My sister works at The University of Stanford.  We have many relatives that live in the Bay Area.
Thank you for making this possible.
 Josie Valdes'-Harris






Thank you so much for honoring my uncle, Tito Basilio!  (brother of my father)
I was lucky to have known him as I would spend a lot of time in his home in Manila when I was young.  I have a lot of happy and good memories as he would also come to my house and visit us .
Your website is great !

Rosemarie Valdes Villa-Real 




RE: General Keyes 
Dear Amanda~
     My cousin sent me the website page that you did for the 'Signatures of War'. General Keyes was our grandfather. My cousin Googled his name and your page came up. I really enjoyed the article that you wrote. You actually had quotes from General Patton that I had never heard before. Our family is very proud of our grandfather and his military history. I don't know if you read that his grandfather was a man named Lucien B. Maxwell. Maxwell was the largest land holder in the country. He was the owner of the 'Maxwell Land Grant' which was over a million acres in northern New Mexico.
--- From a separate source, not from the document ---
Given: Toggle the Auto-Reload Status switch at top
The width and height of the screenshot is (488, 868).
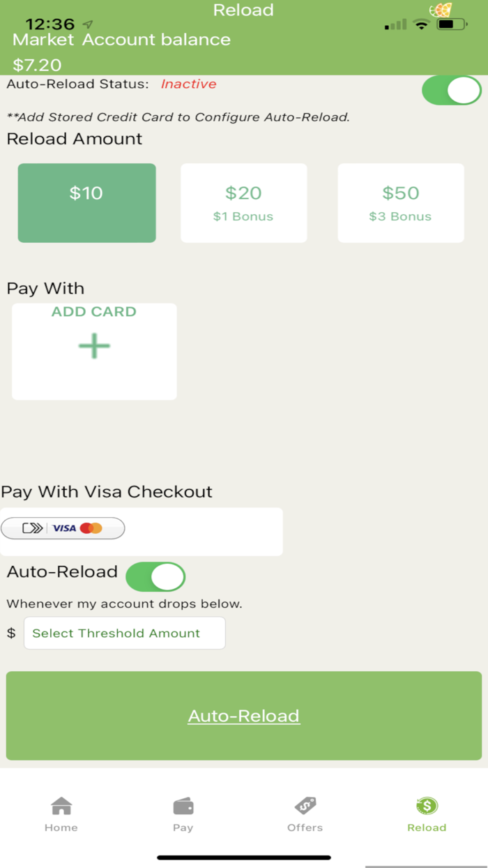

He sold all of the land and moved to Fort Sumner in the central part of New Mexico. After he died, his son, Pete Maxwell stayed there and his sister was involved with Billy the Kid. Billy was killed in Petes' house.
     There were quite a number of men, that my grandfather had either served with or his family had been stationed with, that retired in Tucson. They would have small cocktail parties and get togeter. As they got older and there were fewer of them, three or four would come to my grandfathers' house for dinner. Afterwards, they would all sit in the living room and talk. Every so often, one of them would fall asleep in his chair. The others would carry on their conversations. The first one would wake up and join back in. Eventually, another one would doze off. This would go on around the group of men till they had all had a little nap. Then they would all go home.
     The second movie about Patton titled "The Last Days of Patton"  had a character playing my grandfather. Strangely, his last name was 'Maxwell'. The actor looked sort of like my grandfather too. 
      I just wanted you to know that you report was actually read by family members of Gen. Keyes. I will sent the link to my brothers and sisters and some more of my cousins so they can read it too. Thank you for doing such a good job.

Missy Bates   


I came upon information on this project as I was doing a little bit of research on my own, using Google.  I had received a letter in 1967 when I was a young National Guardsman away for basic training.  It was from a man that I met and chatted with at a USO outside of Fort Jackson, SC.  I found out that the man, James C. Dozier, was a retired Lt. General who, more significantly, earned and was awarded the Congressional Medal of Honor.  It was such a great honor for me to have met such a humble man.  I remember well that at mail-call, the sergeant was understandably taken aback seeing that I, Private Nobody, was receiving mail from a Lt. General. I have saved and treasured that letter all these years.
In looking at the project information on your website, I noticed that his name is listed on Page 1; I also saw a "Signatures" page.  The reason that I'm contacting you is to see if this is an ongoing project and whether you would want to see a copy of the letter with General Dozier's signature.
If you have interest in this letter, please let me know and I'd be happy to share it with you and your students.

Bob Wysocki 

Page One of Dozier Letter

Page Two of Dozier Letter

Page Three of Dozier Letter




I thought the following would be of interest to you as his last wife just passed and will be buried in Arlington.
Helen Lutes
 (as sent by Frank Rabbito)
Helen Kinney Lutes died Saturday, December 17, 2011.   Helen moved to Naples in 1980 from Washington D.C. after the death of her husband, Lt. General Leroy Lutes, U.S. Army. Helen was born April 24, 1912 in Great Falls, MT, the daughter of Professor and Mrs. Edward D. Kinney.  She was a graduate of the University of Kansas, with a B.S. degree in Business Administration in 1933.  Before her marriage in 1973, she served with the U.S. Government for 34 years, first with the Departments of Army and Defense in Washington, D.C. and then for 13 years overseas in Korea, India, Vietnam, and Columbia with the Agency for International Development, Department of State.
Helen served on numerous committees and boards during her time at La Maison and loved the residents and the camaraderie of the community. She always said it was her only real home after leaving Lawrence, Kansas.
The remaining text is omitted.